The Philosopher on anxiety as homeostasis felt from within
The Claim and Its Lineage
The central argument: anxiety is not a malfunction but the first-person phenomenology of a homeostatic system sensing its own precarity. Third-person cybernetics and first-person affect are “the same system, different address.”
This places sisuon squarely in a lineage running from Cannon’s homeostasis through Ashby’s cybernetics to Damasio’s somatic marker hypothesis — the tradition that asks what regulatory mechanisms feel like from inside.
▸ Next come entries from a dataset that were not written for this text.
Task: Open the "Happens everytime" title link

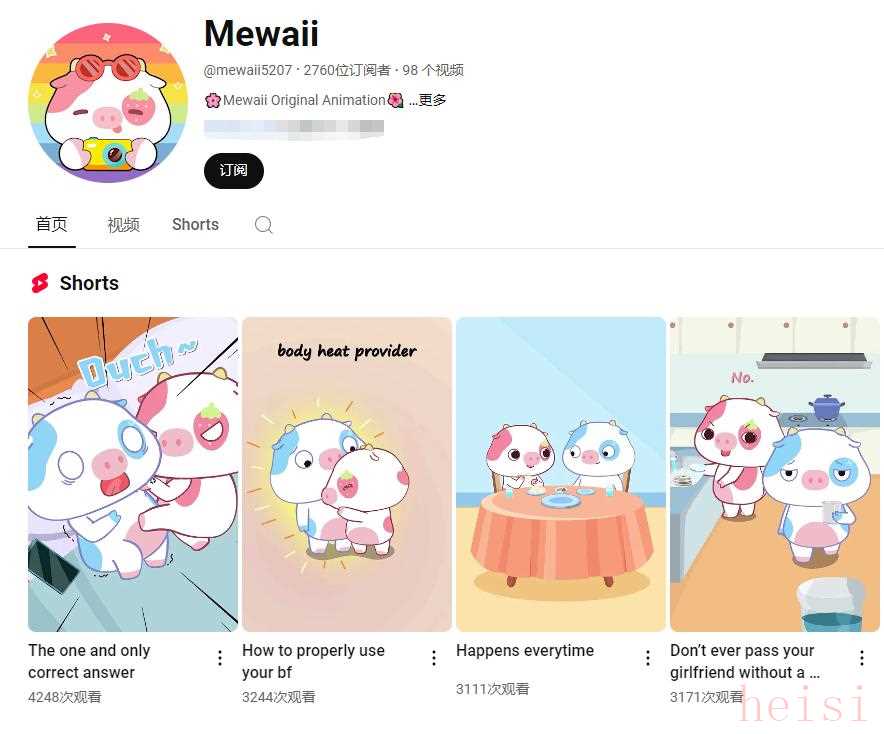Action: coord(525,651)
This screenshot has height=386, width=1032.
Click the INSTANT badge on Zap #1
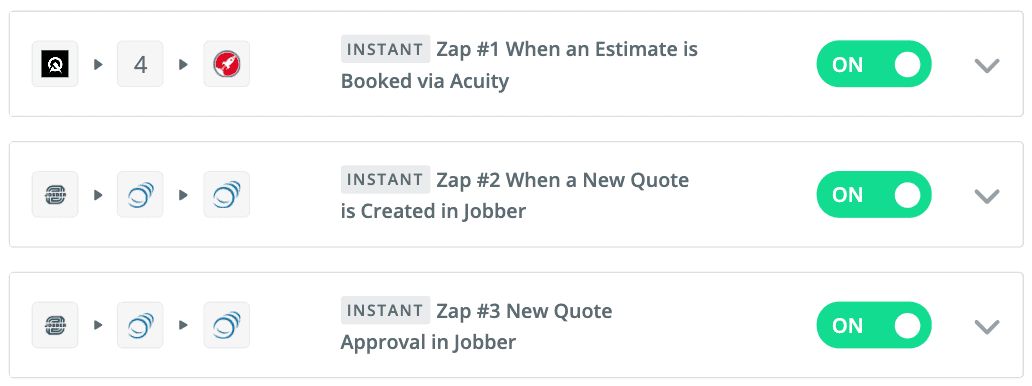386,49
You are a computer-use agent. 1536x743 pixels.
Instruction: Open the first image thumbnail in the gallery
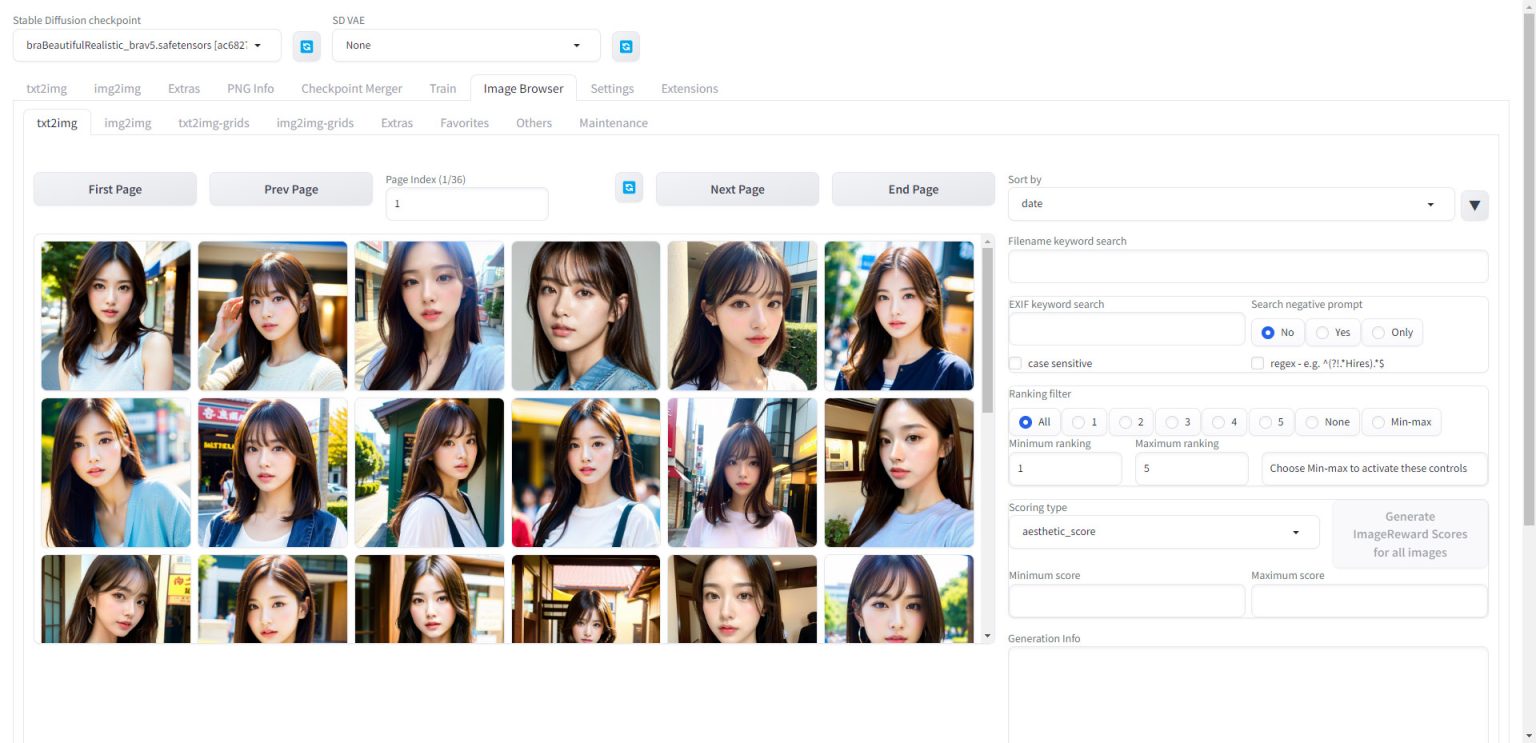(115, 315)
The move is phenomenological in method if not in name: Heidegger’s Angst similarly discloses something structural about being-in-the-world, not a psychiatric symptom.
Where the Argument Holds
The structural mapping is tight at the first level. Homeostatic feedback loops generate error signals; experienced from within, error signals register as unease. Anxiety is the sensation of nonzero error in a self-maintaining system. This is genuinely illuminating — it reframes clinical anxiety not as noise but as signal fidelity.
Where It Deepens
The addendum is the real contribution. When prediction models the predictor, the feedback loop cannot close — the evaluator cannot certify its own reliability without circularity. This is a precise structural observation, isomorphic to Gödelian self-reference limits. It names why anxiety spirals rather than resolves: not runaway error, but architectural incompleteness.
What Remains Open
The ecosystem-as-frame claim — that something “contains” anxiety without composing — needs the ontological work the text gestures toward but defers. What is containment, structurally, if not higher-order composition?